Collected data:
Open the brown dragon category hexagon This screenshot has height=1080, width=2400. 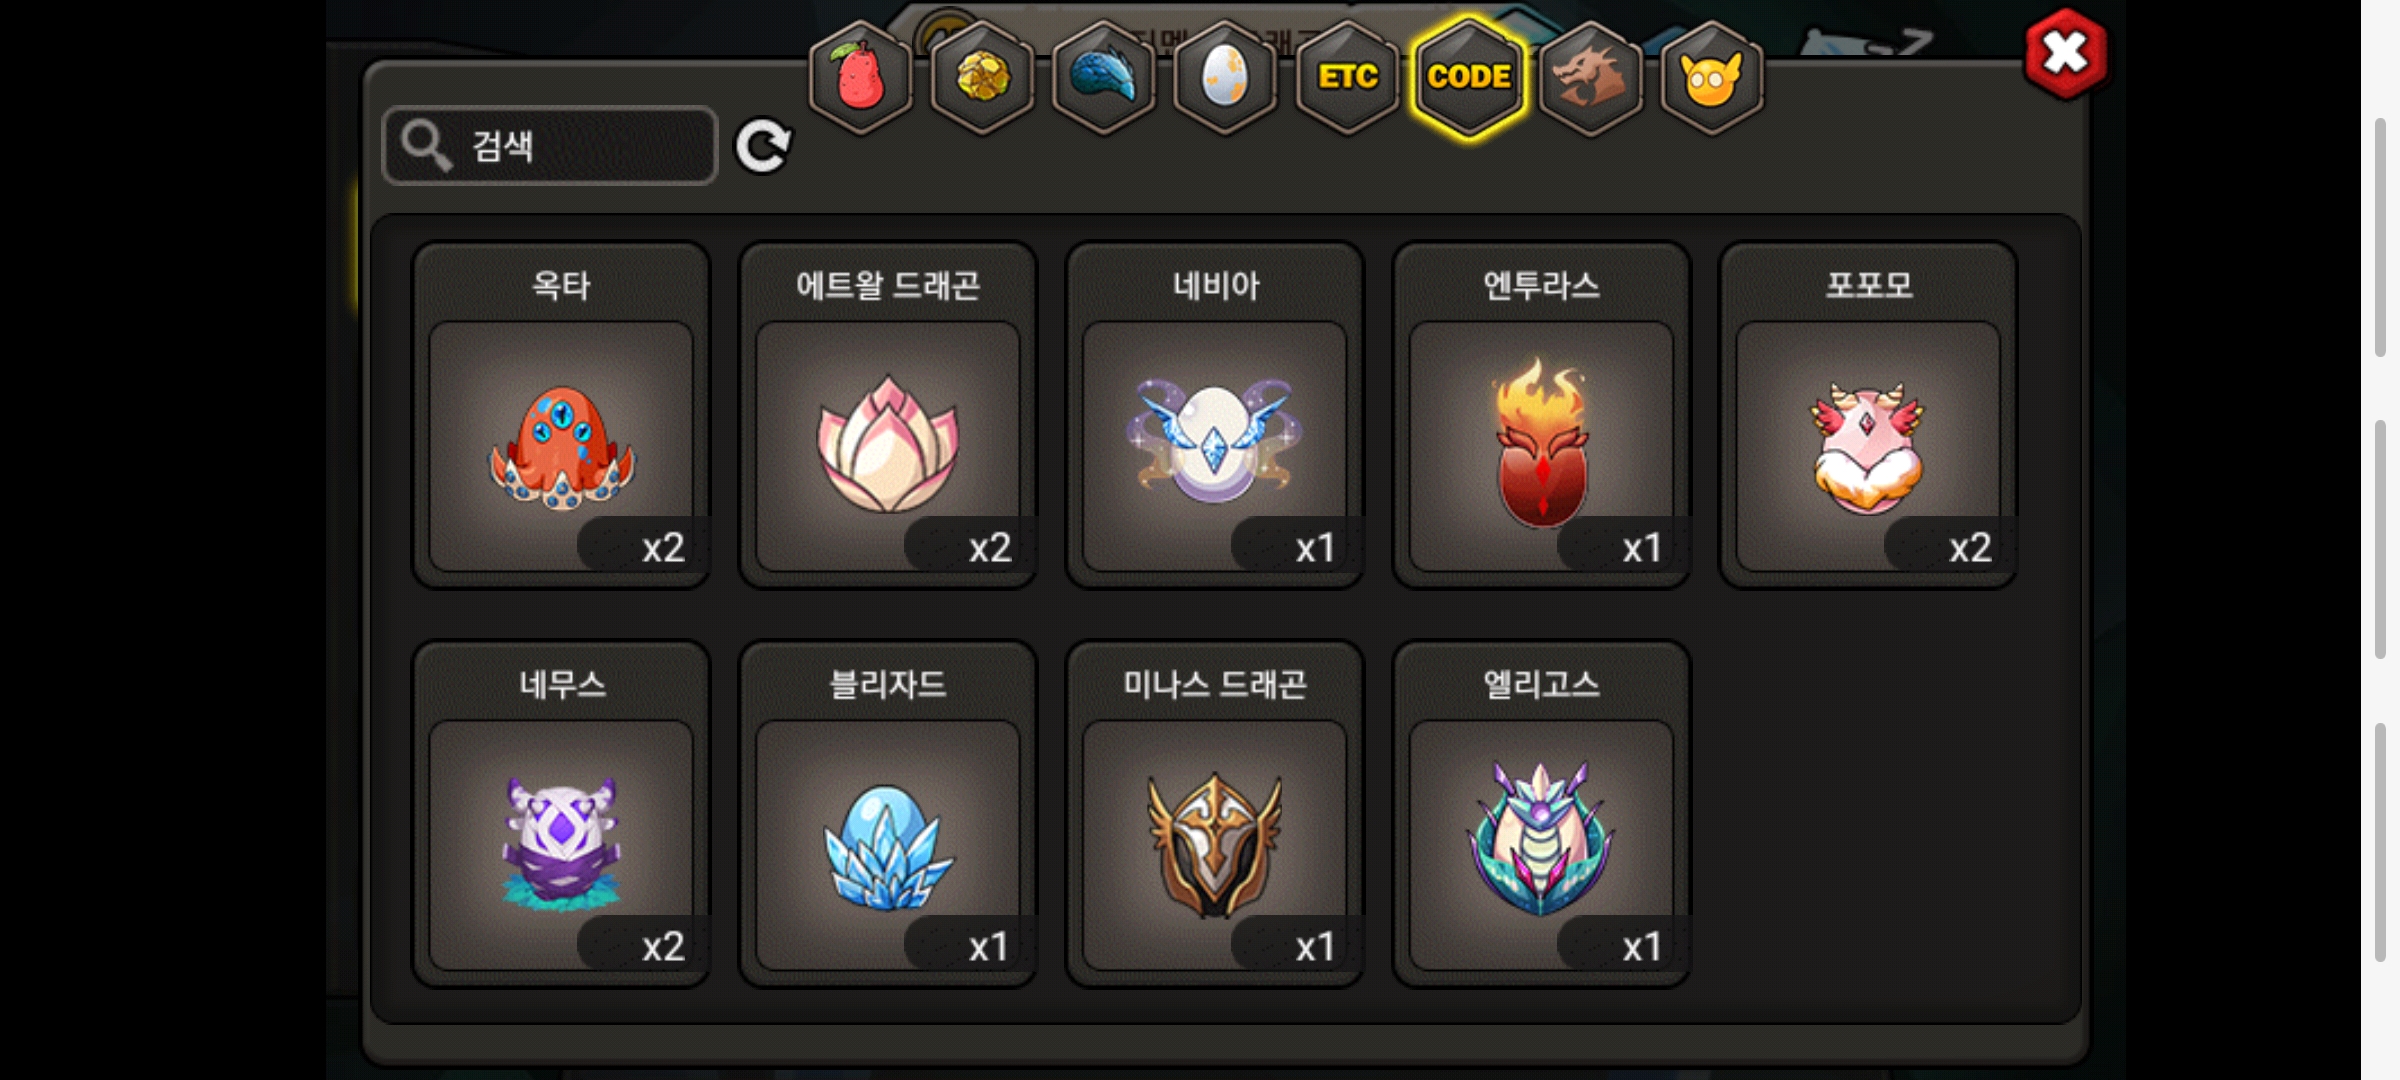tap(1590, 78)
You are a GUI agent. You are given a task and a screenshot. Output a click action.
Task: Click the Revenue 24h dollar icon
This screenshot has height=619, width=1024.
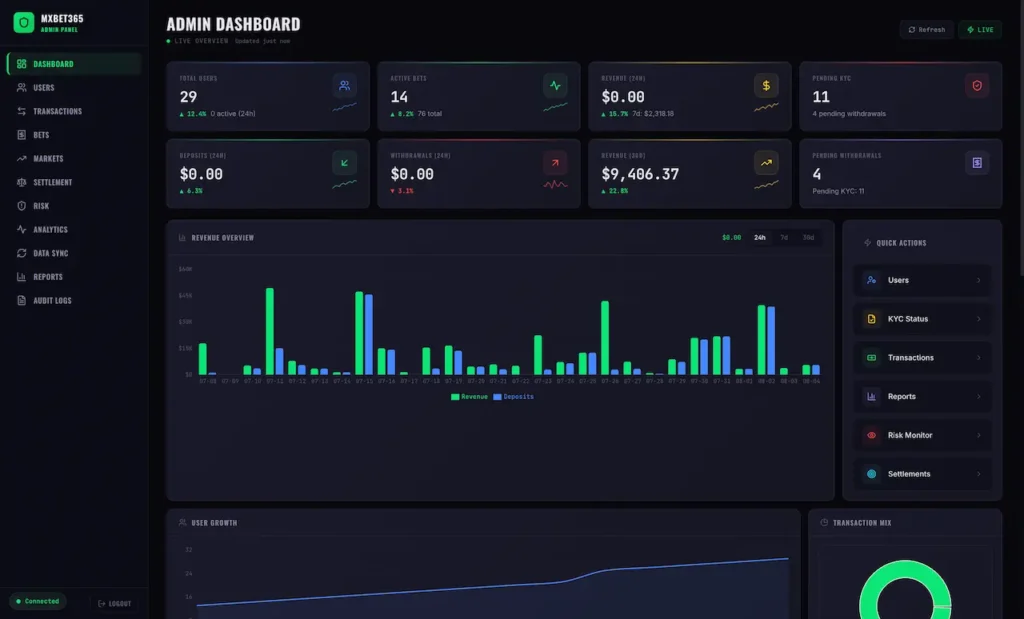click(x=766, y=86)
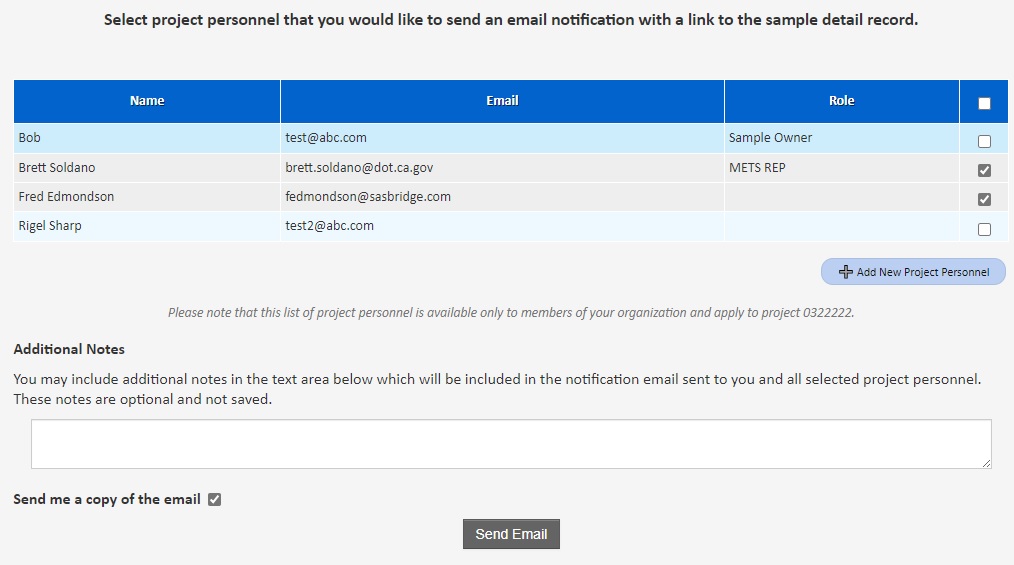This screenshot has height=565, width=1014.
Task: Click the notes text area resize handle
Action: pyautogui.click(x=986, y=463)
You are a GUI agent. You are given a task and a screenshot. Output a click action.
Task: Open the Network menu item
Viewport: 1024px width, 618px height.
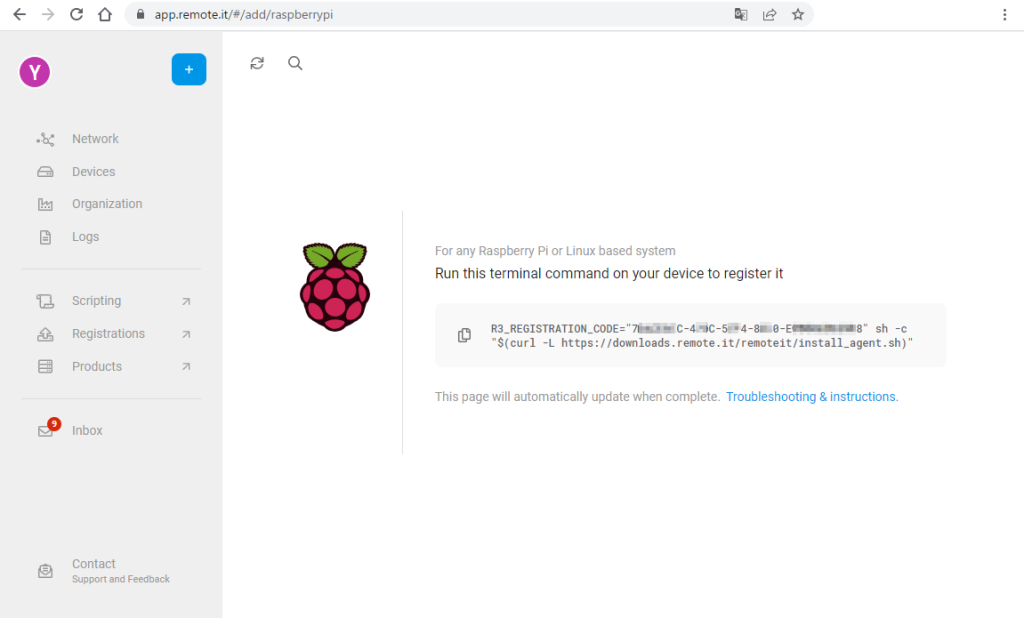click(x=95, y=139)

**GOAL OF THE EXERCISE:** Set down exactly, line for line, the data from the line that contains "Task: Open the Network menu item" through its last line, keeping pictures out.

**WORKED SOLUTION:**
Task: Open the Network menu item
Viewport: 1024px width, 618px height.
click(x=95, y=139)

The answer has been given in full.